The directive by the president has, however, complicated matters for the pro-BBI faction, especially after political leaders were accused of being "super-spreaders" during the rallies that attracted large crowds.

The church and other leaders pointed an accusing finger at the president, Deputy President William Ruto and Raila, among others who convened the rallies to drum up support for BBI.

Elgeyo Marakwet Senator Kipchumba Murkomen yesterday said the lifting of the lockdown was to aid the BBI referendum process.

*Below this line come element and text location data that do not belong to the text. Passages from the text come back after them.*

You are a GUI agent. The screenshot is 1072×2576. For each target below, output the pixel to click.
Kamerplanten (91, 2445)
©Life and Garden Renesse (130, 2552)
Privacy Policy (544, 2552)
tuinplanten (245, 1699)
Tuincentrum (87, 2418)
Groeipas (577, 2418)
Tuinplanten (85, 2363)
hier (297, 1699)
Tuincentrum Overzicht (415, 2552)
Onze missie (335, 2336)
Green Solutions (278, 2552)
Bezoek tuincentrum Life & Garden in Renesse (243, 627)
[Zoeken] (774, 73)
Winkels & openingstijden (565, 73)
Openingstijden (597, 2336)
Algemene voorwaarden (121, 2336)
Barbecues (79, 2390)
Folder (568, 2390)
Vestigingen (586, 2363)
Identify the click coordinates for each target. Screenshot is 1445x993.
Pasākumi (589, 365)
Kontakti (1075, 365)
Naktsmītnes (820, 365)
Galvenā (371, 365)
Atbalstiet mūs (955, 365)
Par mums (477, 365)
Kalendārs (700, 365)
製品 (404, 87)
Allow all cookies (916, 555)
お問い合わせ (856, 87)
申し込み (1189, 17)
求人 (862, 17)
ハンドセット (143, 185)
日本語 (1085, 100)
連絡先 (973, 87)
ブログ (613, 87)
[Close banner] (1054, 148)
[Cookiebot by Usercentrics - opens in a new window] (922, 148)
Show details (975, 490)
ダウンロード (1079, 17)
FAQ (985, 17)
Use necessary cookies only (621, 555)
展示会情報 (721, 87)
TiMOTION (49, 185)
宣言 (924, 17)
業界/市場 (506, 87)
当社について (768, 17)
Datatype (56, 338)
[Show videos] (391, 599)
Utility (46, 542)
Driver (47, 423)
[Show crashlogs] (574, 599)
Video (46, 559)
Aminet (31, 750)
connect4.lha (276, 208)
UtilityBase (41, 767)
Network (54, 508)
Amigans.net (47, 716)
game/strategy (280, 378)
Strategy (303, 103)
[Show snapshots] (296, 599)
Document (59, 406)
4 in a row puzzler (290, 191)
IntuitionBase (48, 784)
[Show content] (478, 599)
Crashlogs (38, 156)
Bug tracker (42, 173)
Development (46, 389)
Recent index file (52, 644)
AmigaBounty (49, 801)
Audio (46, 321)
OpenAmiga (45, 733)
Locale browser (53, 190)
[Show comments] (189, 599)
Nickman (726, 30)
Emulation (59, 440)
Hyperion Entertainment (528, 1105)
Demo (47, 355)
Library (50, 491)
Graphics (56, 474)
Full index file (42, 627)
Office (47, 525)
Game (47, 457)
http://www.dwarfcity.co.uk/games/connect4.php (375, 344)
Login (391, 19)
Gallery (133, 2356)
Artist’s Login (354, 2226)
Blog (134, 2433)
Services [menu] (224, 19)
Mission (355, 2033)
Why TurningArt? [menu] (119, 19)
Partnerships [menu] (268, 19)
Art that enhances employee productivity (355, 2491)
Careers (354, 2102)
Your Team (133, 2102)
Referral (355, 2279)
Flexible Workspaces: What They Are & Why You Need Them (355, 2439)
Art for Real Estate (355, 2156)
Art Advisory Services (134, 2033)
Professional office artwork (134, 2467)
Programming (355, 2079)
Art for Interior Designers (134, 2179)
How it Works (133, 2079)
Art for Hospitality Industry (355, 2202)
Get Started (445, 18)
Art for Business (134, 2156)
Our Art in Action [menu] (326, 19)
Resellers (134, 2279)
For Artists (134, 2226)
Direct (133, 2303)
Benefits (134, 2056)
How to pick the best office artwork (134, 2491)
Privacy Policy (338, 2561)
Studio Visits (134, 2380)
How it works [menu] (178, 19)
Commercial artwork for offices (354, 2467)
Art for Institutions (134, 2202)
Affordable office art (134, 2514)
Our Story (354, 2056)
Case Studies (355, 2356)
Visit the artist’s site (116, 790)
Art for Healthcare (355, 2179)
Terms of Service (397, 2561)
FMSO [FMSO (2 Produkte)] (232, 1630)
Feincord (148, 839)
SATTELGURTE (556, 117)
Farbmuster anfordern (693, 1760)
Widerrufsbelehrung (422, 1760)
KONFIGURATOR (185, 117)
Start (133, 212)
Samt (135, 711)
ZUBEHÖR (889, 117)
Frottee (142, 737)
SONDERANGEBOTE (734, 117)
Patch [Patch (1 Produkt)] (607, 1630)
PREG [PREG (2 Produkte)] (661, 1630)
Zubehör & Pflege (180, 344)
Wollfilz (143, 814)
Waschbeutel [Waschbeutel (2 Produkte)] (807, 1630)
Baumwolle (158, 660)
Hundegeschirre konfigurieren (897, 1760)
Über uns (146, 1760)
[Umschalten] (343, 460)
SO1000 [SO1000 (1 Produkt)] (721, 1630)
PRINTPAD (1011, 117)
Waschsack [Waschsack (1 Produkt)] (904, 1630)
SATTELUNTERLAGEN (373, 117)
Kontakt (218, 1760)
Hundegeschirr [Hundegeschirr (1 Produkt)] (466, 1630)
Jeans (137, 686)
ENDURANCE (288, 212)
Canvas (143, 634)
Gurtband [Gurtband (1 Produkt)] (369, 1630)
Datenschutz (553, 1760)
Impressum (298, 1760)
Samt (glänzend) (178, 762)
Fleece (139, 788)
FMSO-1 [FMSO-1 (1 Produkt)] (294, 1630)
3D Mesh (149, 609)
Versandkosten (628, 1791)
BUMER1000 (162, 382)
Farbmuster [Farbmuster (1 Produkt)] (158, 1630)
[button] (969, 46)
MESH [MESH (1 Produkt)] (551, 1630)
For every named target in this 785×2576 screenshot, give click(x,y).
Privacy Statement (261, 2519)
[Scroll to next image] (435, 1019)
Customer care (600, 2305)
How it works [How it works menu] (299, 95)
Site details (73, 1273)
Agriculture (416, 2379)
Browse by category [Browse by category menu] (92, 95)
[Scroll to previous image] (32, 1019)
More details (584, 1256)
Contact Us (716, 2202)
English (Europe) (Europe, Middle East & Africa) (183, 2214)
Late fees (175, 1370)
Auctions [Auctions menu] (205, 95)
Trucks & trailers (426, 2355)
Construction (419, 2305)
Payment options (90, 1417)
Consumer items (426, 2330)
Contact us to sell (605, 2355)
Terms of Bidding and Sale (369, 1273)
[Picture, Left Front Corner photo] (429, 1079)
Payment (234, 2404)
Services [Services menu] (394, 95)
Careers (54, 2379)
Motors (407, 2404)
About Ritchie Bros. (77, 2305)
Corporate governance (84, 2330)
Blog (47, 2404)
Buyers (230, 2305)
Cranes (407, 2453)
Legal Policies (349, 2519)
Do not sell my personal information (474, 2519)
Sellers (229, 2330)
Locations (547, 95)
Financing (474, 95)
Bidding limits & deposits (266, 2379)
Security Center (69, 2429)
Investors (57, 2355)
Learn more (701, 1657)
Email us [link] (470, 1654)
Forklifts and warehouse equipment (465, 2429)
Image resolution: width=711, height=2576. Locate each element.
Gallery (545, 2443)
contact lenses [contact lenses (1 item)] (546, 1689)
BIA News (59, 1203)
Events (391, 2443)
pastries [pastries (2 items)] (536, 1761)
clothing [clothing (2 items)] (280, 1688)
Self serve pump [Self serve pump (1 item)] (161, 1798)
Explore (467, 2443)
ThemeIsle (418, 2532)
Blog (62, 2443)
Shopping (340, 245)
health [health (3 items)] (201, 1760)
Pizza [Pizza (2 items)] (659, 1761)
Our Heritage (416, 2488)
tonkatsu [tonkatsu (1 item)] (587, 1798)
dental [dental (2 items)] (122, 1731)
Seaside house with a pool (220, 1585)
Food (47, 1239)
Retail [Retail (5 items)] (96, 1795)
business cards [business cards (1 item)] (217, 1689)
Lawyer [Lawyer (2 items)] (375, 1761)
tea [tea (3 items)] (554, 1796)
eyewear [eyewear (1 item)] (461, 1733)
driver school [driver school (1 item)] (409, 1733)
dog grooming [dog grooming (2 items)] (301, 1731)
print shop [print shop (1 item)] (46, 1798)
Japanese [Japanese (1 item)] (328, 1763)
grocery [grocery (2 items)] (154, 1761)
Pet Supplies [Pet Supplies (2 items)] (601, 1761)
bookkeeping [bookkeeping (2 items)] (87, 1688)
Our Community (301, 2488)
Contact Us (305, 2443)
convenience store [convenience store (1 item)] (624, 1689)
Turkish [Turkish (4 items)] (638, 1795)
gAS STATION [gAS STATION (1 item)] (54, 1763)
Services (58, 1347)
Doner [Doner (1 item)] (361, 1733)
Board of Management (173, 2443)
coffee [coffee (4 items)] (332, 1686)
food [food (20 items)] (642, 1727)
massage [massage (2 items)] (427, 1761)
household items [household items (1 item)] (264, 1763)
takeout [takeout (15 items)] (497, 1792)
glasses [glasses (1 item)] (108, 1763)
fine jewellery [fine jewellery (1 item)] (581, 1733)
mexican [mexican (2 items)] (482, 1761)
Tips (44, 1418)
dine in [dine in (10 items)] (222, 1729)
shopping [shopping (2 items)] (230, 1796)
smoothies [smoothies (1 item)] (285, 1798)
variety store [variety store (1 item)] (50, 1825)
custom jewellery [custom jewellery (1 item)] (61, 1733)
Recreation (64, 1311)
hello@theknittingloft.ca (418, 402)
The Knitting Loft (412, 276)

Nyeri Town MP Ngunjiri Wambugu, however, said political rallies aside, the pro-BBI political faction would employ whatever means possible to campaign for the changes.

“We are going to be using the media, online platforms as well as engaging small groups while also observing the Covid-19 protocols. We can also go to where the people are such as businesses and chamas to spread the BBI gospel as opposed to holding rallies,” Wambugu said.

Nyandarua Woman Rep Catherine Waruguru said there was no need for political gatherings.

"Kenyans are busy working towards economic recovery. I am sure proponents like myself will find ways and strategies to root for BBI," she said.

Yesterday, Siaya Senator James Orengo and Rarieda MP Otiende Amollo said they would work hard to ensure the BBI process sails through despite claims that they were out to scuttle it.

The duo said the BBI Bill will be passed next week by both the National Assembly and Senate.

Lugari MP Ayub Savula said in Malava that those who want amendments were the same people who initially rejected any changes to the document.